==== Exercise material

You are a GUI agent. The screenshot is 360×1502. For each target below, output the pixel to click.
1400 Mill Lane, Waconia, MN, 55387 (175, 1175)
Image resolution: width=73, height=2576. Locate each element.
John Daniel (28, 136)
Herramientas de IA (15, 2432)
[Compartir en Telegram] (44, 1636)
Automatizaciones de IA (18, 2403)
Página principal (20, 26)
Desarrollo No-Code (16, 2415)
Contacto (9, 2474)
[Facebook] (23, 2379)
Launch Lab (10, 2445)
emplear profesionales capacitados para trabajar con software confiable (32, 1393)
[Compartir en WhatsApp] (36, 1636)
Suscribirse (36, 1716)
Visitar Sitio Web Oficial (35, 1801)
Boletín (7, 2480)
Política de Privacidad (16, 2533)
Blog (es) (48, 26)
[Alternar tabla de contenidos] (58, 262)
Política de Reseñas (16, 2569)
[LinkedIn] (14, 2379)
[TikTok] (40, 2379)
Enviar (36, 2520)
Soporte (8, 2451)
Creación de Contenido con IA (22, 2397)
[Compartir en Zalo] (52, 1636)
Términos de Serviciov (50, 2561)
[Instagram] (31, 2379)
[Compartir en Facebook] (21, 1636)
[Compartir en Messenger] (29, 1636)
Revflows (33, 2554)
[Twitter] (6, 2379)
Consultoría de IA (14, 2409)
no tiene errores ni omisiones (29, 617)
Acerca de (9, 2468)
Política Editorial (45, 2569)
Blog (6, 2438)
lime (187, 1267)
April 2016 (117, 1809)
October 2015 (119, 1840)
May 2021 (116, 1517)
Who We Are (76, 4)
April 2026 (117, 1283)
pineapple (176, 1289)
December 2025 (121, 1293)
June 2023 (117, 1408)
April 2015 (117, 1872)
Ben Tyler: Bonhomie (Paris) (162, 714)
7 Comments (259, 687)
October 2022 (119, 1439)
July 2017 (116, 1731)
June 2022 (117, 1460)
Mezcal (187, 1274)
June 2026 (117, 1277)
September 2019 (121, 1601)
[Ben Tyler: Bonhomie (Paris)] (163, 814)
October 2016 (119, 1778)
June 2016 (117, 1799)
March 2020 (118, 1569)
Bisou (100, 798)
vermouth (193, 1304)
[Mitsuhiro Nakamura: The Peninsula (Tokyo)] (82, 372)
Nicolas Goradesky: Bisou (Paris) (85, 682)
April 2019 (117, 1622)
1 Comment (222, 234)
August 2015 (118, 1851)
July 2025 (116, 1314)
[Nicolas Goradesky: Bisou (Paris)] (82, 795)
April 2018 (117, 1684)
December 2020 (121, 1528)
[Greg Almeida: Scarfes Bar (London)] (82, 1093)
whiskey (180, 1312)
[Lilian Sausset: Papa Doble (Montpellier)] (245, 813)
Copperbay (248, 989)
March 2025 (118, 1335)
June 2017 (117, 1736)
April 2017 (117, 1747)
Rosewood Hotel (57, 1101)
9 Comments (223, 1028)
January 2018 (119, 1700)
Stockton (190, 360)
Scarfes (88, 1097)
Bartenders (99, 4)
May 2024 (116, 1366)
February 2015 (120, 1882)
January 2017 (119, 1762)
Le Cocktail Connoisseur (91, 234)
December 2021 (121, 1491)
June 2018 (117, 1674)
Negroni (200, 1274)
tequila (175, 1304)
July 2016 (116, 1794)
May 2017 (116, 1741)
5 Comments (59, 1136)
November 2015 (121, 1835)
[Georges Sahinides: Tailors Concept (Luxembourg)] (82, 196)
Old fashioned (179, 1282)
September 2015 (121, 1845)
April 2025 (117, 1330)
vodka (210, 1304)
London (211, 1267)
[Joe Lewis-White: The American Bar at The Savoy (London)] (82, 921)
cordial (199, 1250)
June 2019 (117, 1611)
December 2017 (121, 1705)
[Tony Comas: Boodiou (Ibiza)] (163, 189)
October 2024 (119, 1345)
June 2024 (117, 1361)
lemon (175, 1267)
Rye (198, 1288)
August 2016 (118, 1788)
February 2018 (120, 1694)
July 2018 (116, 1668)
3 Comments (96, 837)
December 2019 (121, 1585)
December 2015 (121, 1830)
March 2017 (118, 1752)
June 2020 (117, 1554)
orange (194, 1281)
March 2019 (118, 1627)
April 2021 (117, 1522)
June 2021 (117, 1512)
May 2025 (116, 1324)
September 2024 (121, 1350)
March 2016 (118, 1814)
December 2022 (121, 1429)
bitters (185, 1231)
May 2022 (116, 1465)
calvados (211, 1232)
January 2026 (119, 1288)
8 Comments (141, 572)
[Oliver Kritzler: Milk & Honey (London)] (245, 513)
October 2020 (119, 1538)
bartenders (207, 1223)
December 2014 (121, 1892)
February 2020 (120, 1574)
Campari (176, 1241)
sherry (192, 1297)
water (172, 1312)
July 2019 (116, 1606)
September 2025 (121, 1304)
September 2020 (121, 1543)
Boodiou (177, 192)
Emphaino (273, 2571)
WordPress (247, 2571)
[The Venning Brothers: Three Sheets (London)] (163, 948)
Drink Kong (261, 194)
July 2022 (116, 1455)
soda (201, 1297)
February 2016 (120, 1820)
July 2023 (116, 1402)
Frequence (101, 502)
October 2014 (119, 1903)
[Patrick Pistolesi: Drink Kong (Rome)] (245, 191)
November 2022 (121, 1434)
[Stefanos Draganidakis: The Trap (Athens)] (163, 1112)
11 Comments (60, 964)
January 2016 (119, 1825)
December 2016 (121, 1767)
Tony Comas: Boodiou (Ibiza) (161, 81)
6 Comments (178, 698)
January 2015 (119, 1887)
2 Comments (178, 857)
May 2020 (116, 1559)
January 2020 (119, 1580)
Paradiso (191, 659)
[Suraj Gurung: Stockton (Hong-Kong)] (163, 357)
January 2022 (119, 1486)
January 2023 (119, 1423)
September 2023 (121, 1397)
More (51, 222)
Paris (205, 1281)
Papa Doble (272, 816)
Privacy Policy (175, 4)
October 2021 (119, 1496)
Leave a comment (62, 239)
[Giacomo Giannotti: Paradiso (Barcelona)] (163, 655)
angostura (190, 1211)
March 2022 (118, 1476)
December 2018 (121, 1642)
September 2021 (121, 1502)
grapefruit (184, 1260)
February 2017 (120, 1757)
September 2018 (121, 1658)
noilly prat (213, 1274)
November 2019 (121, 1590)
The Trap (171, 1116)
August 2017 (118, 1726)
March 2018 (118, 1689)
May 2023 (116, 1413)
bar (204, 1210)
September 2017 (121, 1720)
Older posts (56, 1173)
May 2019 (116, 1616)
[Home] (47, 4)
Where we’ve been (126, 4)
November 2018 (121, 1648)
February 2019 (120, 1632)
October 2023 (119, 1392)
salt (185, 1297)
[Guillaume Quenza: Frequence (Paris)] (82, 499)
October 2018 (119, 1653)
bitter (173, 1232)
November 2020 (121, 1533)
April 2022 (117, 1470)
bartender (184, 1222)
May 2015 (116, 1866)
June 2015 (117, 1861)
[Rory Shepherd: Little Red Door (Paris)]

========

Give only the lines from the one holding "[Giacomo Giannotti: Paradiso" through the one holding "April 2022 (117, 1470)", each restated exactly as it appears above.

[Giacomo Giannotti: Paradiso (Barcelona)] (163, 655)
angostura (190, 1211)
March 2022 (118, 1476)
December 2018 (121, 1642)
September 2021 (121, 1502)
grapefruit (184, 1260)
February 2017 (120, 1757)
September 2018 (121, 1658)
noilly prat (213, 1274)
November 2019 (121, 1590)
The Trap (171, 1116)
August 2017 (118, 1726)
March 2018 (118, 1689)
May 2023 (116, 1413)
bar (204, 1210)
September 2017 (121, 1720)
Older posts (56, 1173)
May 2019 (116, 1616)
[Home] (47, 4)
Where we’ve been (126, 4)
November 2018 (121, 1648)
February 2019 (120, 1632)
October 2023 (119, 1392)
salt (185, 1297)
[Guillaume Quenza: Frequence (Paris)] (82, 499)
October 2018 (119, 1653)
bitter (173, 1232)
November 2020 (121, 1533)
April 2022 (117, 1470)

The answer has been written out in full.